To do:
Give back every entry in full, exactly as it reads.

(Saved entries)
================
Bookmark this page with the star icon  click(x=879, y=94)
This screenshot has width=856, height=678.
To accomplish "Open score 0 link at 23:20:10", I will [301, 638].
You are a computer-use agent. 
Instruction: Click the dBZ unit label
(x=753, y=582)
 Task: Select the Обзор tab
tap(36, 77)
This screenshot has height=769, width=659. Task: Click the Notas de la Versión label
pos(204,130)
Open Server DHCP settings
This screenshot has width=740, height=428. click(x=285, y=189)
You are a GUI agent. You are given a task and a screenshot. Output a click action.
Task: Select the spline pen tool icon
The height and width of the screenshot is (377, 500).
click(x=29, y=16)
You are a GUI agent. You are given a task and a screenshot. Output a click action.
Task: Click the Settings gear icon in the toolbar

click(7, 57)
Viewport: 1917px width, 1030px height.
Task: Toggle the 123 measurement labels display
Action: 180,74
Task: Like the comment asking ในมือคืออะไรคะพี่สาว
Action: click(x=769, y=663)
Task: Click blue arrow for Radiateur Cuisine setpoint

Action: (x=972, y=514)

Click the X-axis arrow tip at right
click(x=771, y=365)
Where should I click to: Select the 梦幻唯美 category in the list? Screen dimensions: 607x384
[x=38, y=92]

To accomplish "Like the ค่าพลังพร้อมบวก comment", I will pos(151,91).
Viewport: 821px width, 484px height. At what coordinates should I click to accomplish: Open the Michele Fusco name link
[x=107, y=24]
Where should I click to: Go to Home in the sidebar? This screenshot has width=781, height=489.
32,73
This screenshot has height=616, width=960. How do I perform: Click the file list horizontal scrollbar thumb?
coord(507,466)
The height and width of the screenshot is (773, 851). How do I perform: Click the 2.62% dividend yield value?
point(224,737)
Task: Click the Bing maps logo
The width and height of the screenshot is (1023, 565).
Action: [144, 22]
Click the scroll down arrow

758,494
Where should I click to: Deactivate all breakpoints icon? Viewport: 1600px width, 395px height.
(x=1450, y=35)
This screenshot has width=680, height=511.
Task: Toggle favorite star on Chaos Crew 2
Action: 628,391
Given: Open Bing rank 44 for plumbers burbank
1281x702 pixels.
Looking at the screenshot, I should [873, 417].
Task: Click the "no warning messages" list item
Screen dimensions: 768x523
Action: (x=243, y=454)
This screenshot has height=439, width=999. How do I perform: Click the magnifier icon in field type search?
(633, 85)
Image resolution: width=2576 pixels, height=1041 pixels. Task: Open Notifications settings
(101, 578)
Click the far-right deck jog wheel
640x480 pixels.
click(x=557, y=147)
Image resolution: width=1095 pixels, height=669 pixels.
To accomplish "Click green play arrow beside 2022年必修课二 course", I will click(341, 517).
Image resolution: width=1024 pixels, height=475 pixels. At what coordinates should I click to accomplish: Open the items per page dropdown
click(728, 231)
================
Solution below:
Bookmark this page with the star icon  click(x=879, y=94)
This screenshot has width=856, height=678.
To accomplish "Open score 0 link at 23:20:10", I will [301, 638].
You are a computer-use agent. 
Instruction: Click the dBZ unit label
(x=753, y=582)
 Task: Select the Обзор tab
tap(36, 77)
This screenshot has height=769, width=659. Task: Click the Notas de la Versión label
pos(204,130)
Open Server DHCP settings
This screenshot has width=740, height=428. click(x=285, y=189)
You are a GUI agent. You are given a task and a screenshot. Output a click action.
Task: Select the spline pen tool icon
The height and width of the screenshot is (377, 500).
click(x=29, y=16)
You are a GUI agent. You are given a task and a screenshot. Output a click action.
Task: Click the Settings gear icon in the toolbar

click(7, 57)
Viewport: 1917px width, 1030px height.
Task: Toggle the 123 measurement labels display
Action: 180,74
Task: Like the comment asking ในมือคืออะไรคะพี่สาว
Action: click(x=769, y=663)
Task: Click blue arrow for Radiateur Cuisine setpoint

Action: (x=972, y=514)

Click the X-axis arrow tip at right
click(x=771, y=365)
Where should I click to: Select the 梦幻唯美 category in the list? Screen dimensions: 607x384
[x=38, y=92]

To accomplish "Like the ค่าพลังพร้อมบวก comment", I will pos(151,91).
Viewport: 821px width, 484px height. At what coordinates should I click to accomplish: Open the Michele Fusco name link
[x=107, y=24]
Where should I click to: Go to Home in the sidebar? This screenshot has width=781, height=489.
32,73
This screenshot has height=616, width=960. How do I perform: Click the file list horizontal scrollbar thumb?
coord(507,466)
The height and width of the screenshot is (773, 851). How do I perform: Click the 2.62% dividend yield value?
point(224,737)
Task: Click the Bing maps logo
The width and height of the screenshot is (1023, 565).
Action: [144, 22]
Click the scroll down arrow

758,494
Where should I click to: Deactivate all breakpoints icon? Viewport: 1600px width, 395px height.
(x=1450, y=35)
This screenshot has width=680, height=511.
Task: Toggle favorite star on Chaos Crew 2
Action: 628,391
Given: Open Bing rank 44 for plumbers burbank
1281x702 pixels.
Looking at the screenshot, I should [873, 417].
Task: Click the "no warning messages" list item
Screen dimensions: 768x523
Action: (x=243, y=454)
This screenshot has height=439, width=999. How do I perform: Click the magnifier icon in field type search?
(633, 85)
Image resolution: width=2576 pixels, height=1041 pixels. Task: Open Notifications settings
(101, 578)
Click the far-right deck jog wheel
640x480 pixels.
click(x=557, y=147)
Image resolution: width=1095 pixels, height=669 pixels.
To accomplish "Click green play arrow beside 2022年必修课二 course", I will click(341, 517).
Image resolution: width=1024 pixels, height=475 pixels. At what coordinates should I click to accomplish: Open the items per page dropdown
click(728, 231)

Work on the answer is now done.